Given the key role of nurses during the COVID‐19 outbreaks, the present study examined the work–family enrichment of Chinese anti‐pandemic nurses assisting Wuhan, considering both WFE and FWE. Health administrators could provide a series of timely and effective psychological assistance for front‐line nurses to improve their work–family enrichment, such as psychological consultation hot‐line, teaching videos of psychological intervention and article pushing of working experience of front‐line medics on network platform etc. Furthermore, health administrators could establish a WeChat group to contact all front‐line nurses and their families, share the work situation of front‐line nurses to their families to obtain family members’ understanding and support for their work. This study confirmed the important effects of prosocial motivation, family support and job support on facilitating WFE. Furthermore, the impacts of prosocial motivation, family support and family boundary flexibility on promoting FWE were confirmed.

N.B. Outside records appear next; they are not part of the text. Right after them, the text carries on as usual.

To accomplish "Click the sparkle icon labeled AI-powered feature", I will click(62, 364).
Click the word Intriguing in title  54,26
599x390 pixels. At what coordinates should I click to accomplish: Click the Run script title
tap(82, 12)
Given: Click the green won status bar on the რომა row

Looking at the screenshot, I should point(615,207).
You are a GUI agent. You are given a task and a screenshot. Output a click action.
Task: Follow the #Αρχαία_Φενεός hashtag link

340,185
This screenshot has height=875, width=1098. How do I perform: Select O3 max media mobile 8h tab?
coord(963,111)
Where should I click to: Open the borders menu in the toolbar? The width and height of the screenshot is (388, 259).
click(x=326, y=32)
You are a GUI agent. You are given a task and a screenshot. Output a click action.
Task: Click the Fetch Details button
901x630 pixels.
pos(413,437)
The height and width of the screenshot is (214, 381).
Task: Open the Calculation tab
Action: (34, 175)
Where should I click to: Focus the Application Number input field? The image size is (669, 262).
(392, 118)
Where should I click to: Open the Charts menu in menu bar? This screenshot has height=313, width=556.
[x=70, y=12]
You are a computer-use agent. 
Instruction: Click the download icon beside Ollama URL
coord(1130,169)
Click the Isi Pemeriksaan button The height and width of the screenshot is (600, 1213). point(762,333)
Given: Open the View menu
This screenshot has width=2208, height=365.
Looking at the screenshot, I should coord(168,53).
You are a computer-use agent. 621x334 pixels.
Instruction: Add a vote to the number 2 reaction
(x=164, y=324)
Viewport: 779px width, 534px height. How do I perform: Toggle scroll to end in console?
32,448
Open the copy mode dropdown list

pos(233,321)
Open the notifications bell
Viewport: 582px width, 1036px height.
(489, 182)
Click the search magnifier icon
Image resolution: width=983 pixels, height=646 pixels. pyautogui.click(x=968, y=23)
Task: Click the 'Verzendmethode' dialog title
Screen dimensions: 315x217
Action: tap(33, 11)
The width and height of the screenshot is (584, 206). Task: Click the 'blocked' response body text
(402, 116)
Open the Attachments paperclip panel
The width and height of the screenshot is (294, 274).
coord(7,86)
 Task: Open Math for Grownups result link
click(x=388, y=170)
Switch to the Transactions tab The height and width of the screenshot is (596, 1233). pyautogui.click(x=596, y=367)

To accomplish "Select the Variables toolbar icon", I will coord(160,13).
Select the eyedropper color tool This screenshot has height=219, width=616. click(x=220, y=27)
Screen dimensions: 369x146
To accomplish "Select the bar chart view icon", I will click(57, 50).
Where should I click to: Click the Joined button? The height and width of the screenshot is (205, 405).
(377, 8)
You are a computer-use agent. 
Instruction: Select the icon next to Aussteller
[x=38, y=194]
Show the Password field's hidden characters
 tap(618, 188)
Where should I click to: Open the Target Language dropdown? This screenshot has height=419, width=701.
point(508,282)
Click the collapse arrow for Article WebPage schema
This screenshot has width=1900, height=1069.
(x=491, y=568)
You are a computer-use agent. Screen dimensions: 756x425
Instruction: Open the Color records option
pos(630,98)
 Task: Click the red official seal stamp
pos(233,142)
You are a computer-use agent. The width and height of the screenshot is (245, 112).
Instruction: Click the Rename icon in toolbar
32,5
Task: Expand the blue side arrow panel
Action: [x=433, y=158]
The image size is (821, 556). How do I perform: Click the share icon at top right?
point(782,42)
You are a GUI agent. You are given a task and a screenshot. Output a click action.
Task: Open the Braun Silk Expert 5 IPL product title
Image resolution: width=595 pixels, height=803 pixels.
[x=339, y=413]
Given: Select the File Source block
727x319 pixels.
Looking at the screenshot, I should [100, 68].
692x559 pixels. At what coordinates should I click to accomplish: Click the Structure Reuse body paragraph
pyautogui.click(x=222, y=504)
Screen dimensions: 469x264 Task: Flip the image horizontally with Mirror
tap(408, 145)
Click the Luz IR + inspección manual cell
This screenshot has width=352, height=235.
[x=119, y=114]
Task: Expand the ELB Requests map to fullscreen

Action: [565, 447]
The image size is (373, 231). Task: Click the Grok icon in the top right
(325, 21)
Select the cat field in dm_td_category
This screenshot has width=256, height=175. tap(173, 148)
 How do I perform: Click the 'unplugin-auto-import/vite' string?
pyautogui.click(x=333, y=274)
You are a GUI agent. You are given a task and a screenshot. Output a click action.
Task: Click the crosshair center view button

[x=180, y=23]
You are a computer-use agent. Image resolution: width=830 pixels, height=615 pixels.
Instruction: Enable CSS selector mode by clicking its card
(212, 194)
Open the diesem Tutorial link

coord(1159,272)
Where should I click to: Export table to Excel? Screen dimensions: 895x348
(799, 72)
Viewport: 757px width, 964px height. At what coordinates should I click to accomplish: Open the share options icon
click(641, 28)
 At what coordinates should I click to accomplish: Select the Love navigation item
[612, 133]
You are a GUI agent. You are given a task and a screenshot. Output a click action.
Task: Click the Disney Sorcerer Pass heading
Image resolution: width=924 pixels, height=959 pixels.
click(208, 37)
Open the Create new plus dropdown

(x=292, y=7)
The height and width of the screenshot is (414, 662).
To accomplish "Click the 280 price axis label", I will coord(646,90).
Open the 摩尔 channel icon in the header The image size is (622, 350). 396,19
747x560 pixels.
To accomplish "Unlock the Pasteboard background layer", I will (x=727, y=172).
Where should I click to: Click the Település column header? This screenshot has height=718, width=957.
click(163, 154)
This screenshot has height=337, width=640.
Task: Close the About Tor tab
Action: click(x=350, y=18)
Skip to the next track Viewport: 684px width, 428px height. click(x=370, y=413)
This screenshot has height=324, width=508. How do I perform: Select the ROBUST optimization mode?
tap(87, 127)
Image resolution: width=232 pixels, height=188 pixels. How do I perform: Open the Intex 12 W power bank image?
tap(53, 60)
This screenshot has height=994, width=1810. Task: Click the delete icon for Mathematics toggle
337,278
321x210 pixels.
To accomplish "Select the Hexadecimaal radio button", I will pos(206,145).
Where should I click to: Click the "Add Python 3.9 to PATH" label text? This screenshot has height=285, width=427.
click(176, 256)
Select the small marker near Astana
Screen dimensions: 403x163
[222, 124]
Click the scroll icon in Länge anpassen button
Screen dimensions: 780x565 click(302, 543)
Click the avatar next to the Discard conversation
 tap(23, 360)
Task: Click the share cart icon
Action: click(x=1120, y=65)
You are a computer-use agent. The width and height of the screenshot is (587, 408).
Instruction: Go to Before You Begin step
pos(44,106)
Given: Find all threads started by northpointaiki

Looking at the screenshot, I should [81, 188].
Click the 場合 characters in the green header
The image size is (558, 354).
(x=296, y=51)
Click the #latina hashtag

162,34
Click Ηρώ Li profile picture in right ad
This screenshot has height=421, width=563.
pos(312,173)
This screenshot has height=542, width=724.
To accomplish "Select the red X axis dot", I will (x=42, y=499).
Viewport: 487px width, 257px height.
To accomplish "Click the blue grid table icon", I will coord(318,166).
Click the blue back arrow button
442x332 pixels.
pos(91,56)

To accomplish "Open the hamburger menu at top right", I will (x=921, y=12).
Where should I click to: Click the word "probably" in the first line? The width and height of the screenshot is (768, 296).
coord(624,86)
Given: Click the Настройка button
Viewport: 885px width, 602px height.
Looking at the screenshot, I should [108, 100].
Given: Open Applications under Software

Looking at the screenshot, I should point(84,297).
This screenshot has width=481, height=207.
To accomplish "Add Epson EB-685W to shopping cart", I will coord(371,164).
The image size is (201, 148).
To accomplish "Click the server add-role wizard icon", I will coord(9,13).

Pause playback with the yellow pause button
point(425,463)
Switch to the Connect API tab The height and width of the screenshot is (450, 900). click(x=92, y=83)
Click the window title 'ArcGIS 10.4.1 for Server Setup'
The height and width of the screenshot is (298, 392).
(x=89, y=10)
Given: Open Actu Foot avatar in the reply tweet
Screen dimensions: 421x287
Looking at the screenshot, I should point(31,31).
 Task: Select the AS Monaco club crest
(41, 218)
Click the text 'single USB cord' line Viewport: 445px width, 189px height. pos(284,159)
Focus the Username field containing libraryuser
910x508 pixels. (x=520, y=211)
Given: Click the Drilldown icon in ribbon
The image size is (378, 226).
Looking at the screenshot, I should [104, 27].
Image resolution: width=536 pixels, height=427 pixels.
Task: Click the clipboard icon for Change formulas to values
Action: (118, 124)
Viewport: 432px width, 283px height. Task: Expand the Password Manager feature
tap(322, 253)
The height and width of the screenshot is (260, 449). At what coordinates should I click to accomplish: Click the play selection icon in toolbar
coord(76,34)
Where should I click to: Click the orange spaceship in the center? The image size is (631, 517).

RELEVANCE TO CLINICAL PRACTICE

The findings could help health administrators in affected countries around the world identify influential factors of work–family enrichment among front‐line nurses during infectious disease outbreaks, promoting their enthusiasm to do disaster nursing. We believe that despite insufficient human resources, mobilising the prosocial motivation of medics was an effective way to increase their motivation to work during the public health emergency. However, the government should also advance the pandemic prevention system while supporting medical workers, in order to maintain their limited work enthusiasm. Health administrators should not only be concerned about anti‐pandemic nurses’ personal safety, but should also pay attention to their emotional needs for family. We also encourage the front‐line nurses to stay in touch with their families and turn to their leaders for job support. Furthermore, the present study also contributes to work–family literature by using a sample of Chinese nurses on the front‐line of the COVID‐19 pandemic.